*** LISTED ENTRIES ***

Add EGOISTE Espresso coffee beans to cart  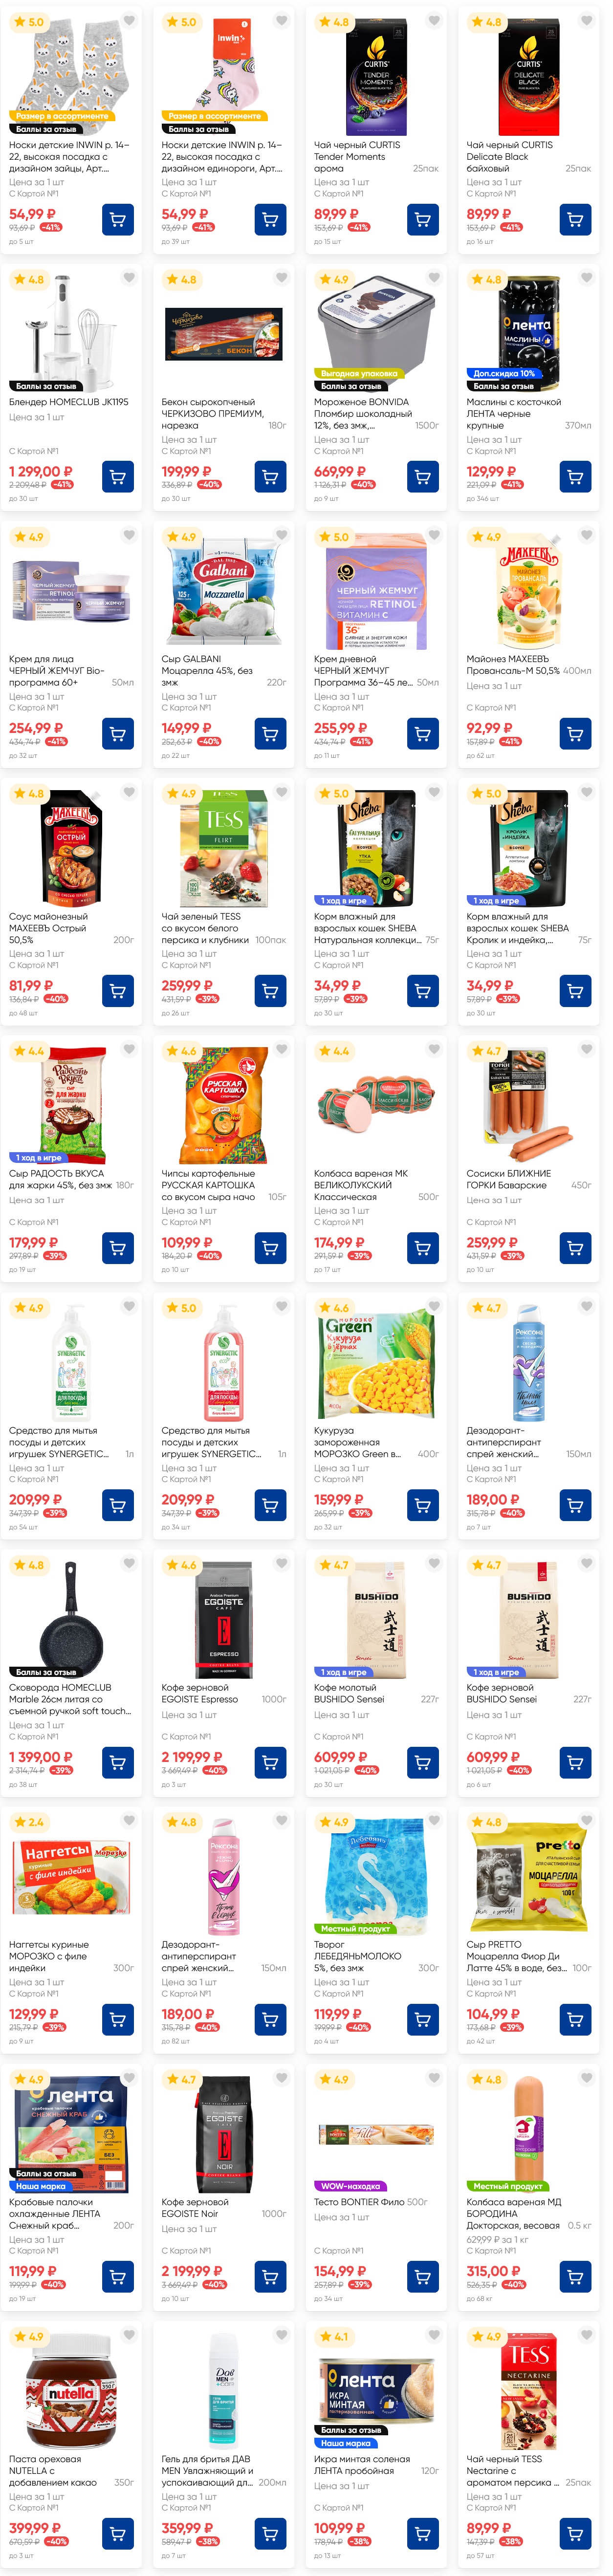tap(270, 1762)
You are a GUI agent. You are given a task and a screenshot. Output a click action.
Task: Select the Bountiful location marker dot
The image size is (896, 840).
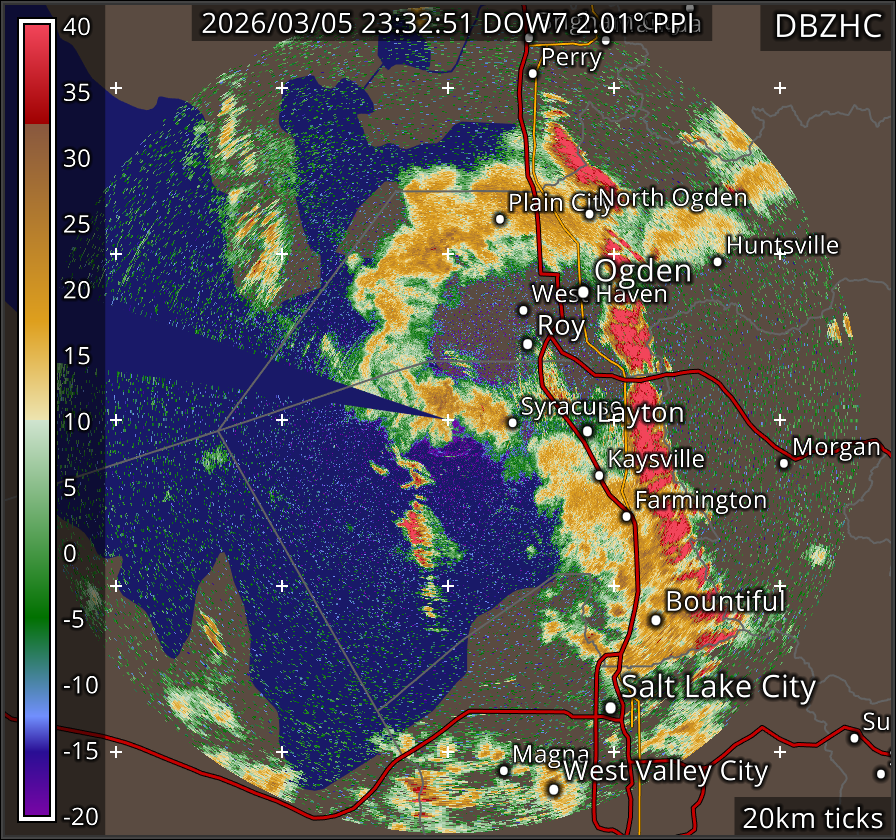656,620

***

• _EXERCISE DIRECTIONS_: Each line from the one holding "Task: Select the" to the end of the records above must be copied exactly; the pictures must not be copied.

• _SOLUTION TO THE EXERCISE_:
Task: Select the Bountiful location marker dot
The image size is (896, 840).
656,620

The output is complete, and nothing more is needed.